The event, attended by over 80 participants, discussed the current situation in Egypt and stressed on the devastating impacts of the Egyptian authorities’ tactics of harassment of journalists, bloggers and others who voice their opinions.
This year as every year, Egyptian authorities are gearing up against fears of public celebration of the anniversary of the January 25th revolution. Preventing measures are usually not limited to a display of force with heavily armored vehicles and soldiers patrolling Cairo’s downtown area but also include apartment raids, arbitrary arrests and the stopping and searching of cars and pedestrians. In 2016, Giulio Regeni was a victim of this intransigent system of repression. Today, despite the global outrage and reactions of the international community, not only the truth was not made on the gruesome torture and death of Giulio, but the scale of enforced disappearances has increased.
“Regimes like Egypt are much more interested in their reputation abroad than in their own countries.” – Wadih Al-Asmar, President of Euromed Rights
Last September, Egyptian authorities responded to a rare outbreak of protests with a massive wave of arrests, detaining more than 4,000 people, many at random, within a matter of weeks. Journalists covering the protests were not spared. With 26 journalists in jail, the Committee to Protect Journalists 2019 global survey places Egypt as third worst jailer worldwide in spar with Saudi Arabia.
“Egypt is a republic of terror” said the Director of the Cairo Institute for Human Rights Studies, Bahey Eldin Hassan in his intervention, “censorship and intimidation against truth seekers have become common practice: journalists, associations, researchers, Egyptian and foreign judges. What has been done to Giulio Regeni is a message addressed to everyone“
As civic space and freedom of expression disappear, citizens’ voices are silenced and the very existence of civil society is threatened. Without space to speak out, organise, and take action, the ideals brought by people’s uprising in 2011 are nothing but a sour memory that many have no choice but to keep silent, face repression or leave the country.

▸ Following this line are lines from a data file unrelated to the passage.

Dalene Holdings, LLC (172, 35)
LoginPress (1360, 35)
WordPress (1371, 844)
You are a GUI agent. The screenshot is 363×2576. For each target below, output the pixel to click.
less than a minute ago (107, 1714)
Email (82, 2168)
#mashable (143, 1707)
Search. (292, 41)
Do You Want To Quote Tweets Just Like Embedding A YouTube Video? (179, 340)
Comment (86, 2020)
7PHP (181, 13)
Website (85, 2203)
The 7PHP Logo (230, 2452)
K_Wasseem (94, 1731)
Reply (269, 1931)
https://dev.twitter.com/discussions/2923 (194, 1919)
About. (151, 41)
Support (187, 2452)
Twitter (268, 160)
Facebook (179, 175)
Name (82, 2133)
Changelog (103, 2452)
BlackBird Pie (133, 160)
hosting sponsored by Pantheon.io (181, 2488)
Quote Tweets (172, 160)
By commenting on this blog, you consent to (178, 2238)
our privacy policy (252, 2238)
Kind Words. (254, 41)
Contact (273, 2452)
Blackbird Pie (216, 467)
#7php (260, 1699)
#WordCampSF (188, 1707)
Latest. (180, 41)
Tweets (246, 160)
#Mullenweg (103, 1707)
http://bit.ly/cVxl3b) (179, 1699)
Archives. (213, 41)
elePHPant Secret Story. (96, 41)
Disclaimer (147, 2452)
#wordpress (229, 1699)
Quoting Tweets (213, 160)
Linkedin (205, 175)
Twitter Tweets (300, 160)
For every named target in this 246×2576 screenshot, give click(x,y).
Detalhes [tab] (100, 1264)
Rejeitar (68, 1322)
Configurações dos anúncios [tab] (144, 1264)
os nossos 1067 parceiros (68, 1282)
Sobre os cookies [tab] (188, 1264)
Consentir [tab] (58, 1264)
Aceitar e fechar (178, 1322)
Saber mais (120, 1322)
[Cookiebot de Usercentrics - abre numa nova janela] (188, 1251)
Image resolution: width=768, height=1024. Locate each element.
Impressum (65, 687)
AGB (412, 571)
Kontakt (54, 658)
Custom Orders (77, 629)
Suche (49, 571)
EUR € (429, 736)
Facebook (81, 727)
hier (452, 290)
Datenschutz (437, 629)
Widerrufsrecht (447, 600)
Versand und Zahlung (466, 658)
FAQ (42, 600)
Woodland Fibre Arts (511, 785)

“The media coverage in Egypt does not help to understand what is really happening. Working in Egypt as a journalist is working in censorship and self-censorship, putting yourself and the protagonists of your stories at risk.” – Azzura Meringolo, Journalist with Rai Italia
In the past years, joint efforts between Italian civil society actors and Egyptian activists in exile have been very proficient in sustaining pressure on Egyptian authorities in calling for the truth on Giulio’s case. Such alliances between local and exiled activist communities are to be celebrated as the most efficient way to keep the Egyptian human rights movement alive.
This dynamic of cooperation between Italian and Egyptian parties came through the discussion as Erasmo Palozzotto, President of the investigative parliamentary commission on the death of Giulio Regeni deplored a lack of ambition from European officials in solving Regeni’s case: “The story of Giulio Regeni reveals the moral weakness of the Italian and European institutions. Giulio has become a symbol of a generation of unconscious victims of a battle between civilization and barbarism. Therefore we must demand truth and justice”.
Seeing an opportunity for Egyptian civil society groups to help to overcome this roadblock, Bahey Eldin Hassan suggested Palazzotto to “hold hearing sessions with Egyptian political, security and legal experts to assist the Italian parliamentarian commission in better understanding the Egyptian prosecution and security systems, and in revealing the truth on what happened to Giulio Regeni.”